Initial claims for jobless benefits for the week ended August 14 are expected to have fallen to 476,000 from 484,000 the week previous, according to the median of forecasts from analysts polled by Reuters. While still alarmingly high, a reduction in the level of claims would at least be a hopeful step that high U.S. unemployment may be in retreat.

For most of this year, oil prices have hovered around the sweet spot for the Organization of the Petroleum Exporting Countries (OPEC) in the $70-$80 range, after the group relaxed compliance with 2008 production cuts as demand rebounded.

PETROLEUM STOCKS SOAR

U.S. commercial crude and product inventories rose last week to the highest level since the U.S. government began tracking weekly data in 1990, statistics published on Wednesday showed, a sign fuel supply is outpacing demand amid a slow U.S. economic recovery.

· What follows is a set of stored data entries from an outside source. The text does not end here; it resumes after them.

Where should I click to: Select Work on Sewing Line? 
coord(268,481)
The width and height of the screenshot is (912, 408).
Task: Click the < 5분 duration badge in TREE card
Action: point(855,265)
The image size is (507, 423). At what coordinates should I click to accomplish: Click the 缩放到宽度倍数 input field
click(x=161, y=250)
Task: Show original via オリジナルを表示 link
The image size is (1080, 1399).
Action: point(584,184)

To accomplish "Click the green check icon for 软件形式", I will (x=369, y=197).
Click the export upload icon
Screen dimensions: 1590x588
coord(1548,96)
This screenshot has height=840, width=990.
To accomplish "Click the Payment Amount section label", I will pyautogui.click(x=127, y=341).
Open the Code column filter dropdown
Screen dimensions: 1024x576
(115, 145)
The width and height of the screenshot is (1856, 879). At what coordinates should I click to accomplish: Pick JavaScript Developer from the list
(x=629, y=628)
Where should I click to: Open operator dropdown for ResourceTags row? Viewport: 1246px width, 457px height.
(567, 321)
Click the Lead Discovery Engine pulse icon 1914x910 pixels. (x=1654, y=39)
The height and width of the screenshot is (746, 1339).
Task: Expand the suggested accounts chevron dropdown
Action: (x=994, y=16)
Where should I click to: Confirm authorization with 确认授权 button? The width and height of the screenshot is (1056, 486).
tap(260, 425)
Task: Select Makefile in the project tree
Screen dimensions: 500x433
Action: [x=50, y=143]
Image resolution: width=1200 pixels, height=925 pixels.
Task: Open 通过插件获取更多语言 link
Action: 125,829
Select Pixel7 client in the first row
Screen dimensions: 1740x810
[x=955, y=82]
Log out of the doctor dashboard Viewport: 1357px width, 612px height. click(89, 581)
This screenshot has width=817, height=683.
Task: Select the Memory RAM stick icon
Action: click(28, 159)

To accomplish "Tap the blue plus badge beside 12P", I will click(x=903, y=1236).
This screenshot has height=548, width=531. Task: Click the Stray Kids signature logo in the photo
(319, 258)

In aggregate, total commercial crude and product stocks rose to 1.130 billion barrels in the week to August 13, according to a weekly report from the Energy Information Administration, above the previous weekly record high of 1.127 billion barrels set in September 1990.

Before EIA began breaking out weekly stocks data, it measured monthly inventory levels, which once totaled as high as 1.36 billion barrels in August 1980.

The rise in total commercial stocks came even as domestic crude stocks fell 818,000 barrels and gasoline by 39,000 barrels. Distillate stocks rose 1.1 million barrels, their 12th consecutive weekly increase.

Inventories at the key Cushing, Oklahoma, hub fell by 687,000 barrels to 37 million. Cushing is the delivery point for the New York Mercantile Exchange's benchmark West Texas Intermediate crude futures contract.

The U.S. National Hurricane Center said late on Wednesday a tropical wave over the west central Caribbean Sea south of eastern Cuba still had a low 20 percent chance of developing over the next 48 hours as it moves west.